Foi isso, a minha Olimpíada. Não me comovi com recordes, mas me comovi com a noite calada das ruas de Pequim e com a maciez da pele de algodão nos bancos dos táxis que começavam e terminavam meus dias admiravelmente novos. Não me comovi com medalhas, mas me comovi com passeios que imagino terem sido longos por um parque onde algumas pessoas ainda andam de mãos dadas. Não me comovi com vitórias, mas me comovi com a simplicidade de um gesto, de um olhar e de um sorriso oriental. Não me comovi com derrotas, mas me comovi com a redescoberta da cumplicidade entre amigos velhos e novos.

Me comovi com os longos silêncios e com o reencontro comigo mesmo, com algumas lágrimas e gargalhadas que não julgava mais ser capaz de.
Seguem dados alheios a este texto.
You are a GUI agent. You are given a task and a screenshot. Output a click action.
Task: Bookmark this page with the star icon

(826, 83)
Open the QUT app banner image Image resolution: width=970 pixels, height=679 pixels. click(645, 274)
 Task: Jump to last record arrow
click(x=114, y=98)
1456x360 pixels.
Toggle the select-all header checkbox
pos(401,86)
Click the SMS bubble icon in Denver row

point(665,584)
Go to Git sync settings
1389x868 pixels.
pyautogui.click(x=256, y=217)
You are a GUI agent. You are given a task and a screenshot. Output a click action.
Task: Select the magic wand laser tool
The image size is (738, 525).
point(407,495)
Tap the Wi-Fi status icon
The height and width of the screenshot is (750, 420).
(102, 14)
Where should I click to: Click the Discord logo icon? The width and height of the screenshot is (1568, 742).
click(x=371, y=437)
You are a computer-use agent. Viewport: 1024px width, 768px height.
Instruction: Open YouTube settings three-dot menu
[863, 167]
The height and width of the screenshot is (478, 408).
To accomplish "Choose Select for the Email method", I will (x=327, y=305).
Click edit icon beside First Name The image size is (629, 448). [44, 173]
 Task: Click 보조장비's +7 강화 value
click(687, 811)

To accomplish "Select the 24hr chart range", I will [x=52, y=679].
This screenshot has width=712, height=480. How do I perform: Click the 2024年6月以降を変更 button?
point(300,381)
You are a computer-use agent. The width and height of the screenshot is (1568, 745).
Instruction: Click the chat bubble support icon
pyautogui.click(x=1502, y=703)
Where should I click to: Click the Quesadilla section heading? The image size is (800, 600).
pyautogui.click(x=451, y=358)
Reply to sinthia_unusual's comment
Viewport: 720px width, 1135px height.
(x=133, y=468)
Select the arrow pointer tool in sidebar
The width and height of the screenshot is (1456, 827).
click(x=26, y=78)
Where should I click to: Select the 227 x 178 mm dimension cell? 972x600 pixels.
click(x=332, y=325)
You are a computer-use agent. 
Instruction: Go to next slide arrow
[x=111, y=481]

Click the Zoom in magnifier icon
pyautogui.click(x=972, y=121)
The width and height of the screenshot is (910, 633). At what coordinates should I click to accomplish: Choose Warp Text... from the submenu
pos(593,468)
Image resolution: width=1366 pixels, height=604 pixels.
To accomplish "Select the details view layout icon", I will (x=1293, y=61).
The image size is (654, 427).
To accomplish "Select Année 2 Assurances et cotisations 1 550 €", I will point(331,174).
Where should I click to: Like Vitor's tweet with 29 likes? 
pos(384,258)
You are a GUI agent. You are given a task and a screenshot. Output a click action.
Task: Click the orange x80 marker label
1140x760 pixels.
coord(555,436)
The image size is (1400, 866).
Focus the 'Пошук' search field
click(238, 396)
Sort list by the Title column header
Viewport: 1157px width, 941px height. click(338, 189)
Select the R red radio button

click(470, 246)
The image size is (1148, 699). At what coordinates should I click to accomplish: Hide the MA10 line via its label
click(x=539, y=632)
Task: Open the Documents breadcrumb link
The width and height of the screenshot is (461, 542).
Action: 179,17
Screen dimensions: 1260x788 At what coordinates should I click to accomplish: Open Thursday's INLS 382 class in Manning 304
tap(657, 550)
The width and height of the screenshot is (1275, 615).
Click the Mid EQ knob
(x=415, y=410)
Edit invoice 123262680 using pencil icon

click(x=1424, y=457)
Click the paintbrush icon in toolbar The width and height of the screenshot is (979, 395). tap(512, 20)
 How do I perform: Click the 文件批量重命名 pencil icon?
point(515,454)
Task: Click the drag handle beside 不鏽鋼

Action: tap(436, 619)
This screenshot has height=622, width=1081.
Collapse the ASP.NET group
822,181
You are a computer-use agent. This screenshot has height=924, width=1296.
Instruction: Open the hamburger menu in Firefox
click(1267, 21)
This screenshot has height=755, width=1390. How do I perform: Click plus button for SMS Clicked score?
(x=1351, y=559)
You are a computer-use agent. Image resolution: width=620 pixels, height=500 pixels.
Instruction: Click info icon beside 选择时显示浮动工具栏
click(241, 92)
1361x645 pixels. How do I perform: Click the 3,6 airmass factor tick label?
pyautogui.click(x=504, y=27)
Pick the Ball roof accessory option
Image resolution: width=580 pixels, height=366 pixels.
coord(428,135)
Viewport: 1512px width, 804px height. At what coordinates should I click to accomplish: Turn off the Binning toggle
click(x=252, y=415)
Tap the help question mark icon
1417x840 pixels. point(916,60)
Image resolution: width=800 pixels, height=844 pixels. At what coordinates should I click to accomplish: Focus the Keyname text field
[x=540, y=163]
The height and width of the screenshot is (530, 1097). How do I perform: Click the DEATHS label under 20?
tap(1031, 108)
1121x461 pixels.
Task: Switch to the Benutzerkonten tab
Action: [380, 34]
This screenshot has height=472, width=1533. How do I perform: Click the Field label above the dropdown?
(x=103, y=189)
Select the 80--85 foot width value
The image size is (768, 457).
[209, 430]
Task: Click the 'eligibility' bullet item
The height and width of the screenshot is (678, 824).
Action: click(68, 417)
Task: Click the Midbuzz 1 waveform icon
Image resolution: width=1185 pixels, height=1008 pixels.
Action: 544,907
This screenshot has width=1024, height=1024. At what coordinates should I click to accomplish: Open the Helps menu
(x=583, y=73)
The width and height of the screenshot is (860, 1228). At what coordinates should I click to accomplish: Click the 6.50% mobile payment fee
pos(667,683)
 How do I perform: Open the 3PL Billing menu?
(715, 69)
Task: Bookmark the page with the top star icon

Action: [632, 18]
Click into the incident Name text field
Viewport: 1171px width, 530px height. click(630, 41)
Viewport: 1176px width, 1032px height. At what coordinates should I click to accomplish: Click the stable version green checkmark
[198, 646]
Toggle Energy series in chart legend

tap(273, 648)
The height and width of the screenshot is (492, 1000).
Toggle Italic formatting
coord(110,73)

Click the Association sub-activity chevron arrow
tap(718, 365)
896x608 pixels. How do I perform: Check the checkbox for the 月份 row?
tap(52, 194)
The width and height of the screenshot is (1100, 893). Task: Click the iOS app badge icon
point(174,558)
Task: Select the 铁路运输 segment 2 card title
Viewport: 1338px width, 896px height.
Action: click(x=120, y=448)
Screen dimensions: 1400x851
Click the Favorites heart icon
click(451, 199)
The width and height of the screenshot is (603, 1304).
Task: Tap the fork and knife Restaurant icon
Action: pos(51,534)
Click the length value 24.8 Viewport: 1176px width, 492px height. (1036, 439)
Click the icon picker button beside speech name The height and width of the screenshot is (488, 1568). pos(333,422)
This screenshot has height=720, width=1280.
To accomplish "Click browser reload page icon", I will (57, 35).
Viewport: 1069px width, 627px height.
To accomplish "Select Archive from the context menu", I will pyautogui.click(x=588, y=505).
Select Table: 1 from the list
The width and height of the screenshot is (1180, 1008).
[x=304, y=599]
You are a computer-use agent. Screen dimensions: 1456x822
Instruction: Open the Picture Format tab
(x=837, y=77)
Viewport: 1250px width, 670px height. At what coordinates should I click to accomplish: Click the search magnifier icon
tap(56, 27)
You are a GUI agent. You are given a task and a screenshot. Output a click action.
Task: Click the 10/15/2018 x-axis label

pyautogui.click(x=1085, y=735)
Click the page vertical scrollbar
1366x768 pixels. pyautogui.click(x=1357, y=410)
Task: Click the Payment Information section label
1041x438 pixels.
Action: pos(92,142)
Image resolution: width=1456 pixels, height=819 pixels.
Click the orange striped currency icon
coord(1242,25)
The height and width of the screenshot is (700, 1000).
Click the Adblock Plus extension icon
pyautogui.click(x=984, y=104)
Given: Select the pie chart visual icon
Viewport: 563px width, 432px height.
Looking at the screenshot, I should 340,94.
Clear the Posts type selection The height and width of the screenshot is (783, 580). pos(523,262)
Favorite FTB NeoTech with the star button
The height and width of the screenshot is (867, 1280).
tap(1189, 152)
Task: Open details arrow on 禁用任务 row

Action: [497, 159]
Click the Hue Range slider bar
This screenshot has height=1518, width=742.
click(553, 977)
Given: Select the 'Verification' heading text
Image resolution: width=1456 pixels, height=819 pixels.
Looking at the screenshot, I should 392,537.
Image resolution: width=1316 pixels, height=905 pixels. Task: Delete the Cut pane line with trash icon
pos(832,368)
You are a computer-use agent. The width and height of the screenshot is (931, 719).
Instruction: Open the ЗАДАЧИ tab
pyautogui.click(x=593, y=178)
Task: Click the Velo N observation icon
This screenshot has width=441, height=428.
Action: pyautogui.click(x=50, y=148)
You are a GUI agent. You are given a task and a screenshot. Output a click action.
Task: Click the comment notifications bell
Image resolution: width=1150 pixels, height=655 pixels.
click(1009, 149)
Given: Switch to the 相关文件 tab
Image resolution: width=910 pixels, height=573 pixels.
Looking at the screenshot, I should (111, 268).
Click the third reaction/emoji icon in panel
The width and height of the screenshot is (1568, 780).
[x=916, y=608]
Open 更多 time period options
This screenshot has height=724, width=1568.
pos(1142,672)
Me comovi porque aconteceram tantas coisas que eu achava que não aconteceriam mais.

Olho para o lado agora e tenho a impressão de que só eu tenho essas idéias distorcidas de algo que, provavelmente, não passa do que é. Que estou ficando piegas e bobo, que deveria fazer o que todos ao meu lado fizeram nestes dias, trabalhar mais, furiosamente, ver tudo, estar em todos os lugares, vibrar, socar o ar. E por isso fico de novo com a sensação de que fiz muito menos do que todos, muito menos do que poderia, muito menos do que deveria.

Mesmo assim, quando voltar levando tal remorso na bagagem, sei que vou chegar e sentir um vazio no estômago. Talvez o mesmo vazio que esta cidade vai sentir amanhã, quando tantas vidas que vieram até aqui com dia marcado para ir embora começarem a partir.

E as minhas 20 e poucas vidas novas de 20 e poucos dias diferentes em Pequim irão aos poucos se transformar em lembranças que com o passar do tempo ficarão esfumaçadas, difíceis de enxergar e de compreender, o que é uma pena, porque eu queria lembrar de tudo para sempre.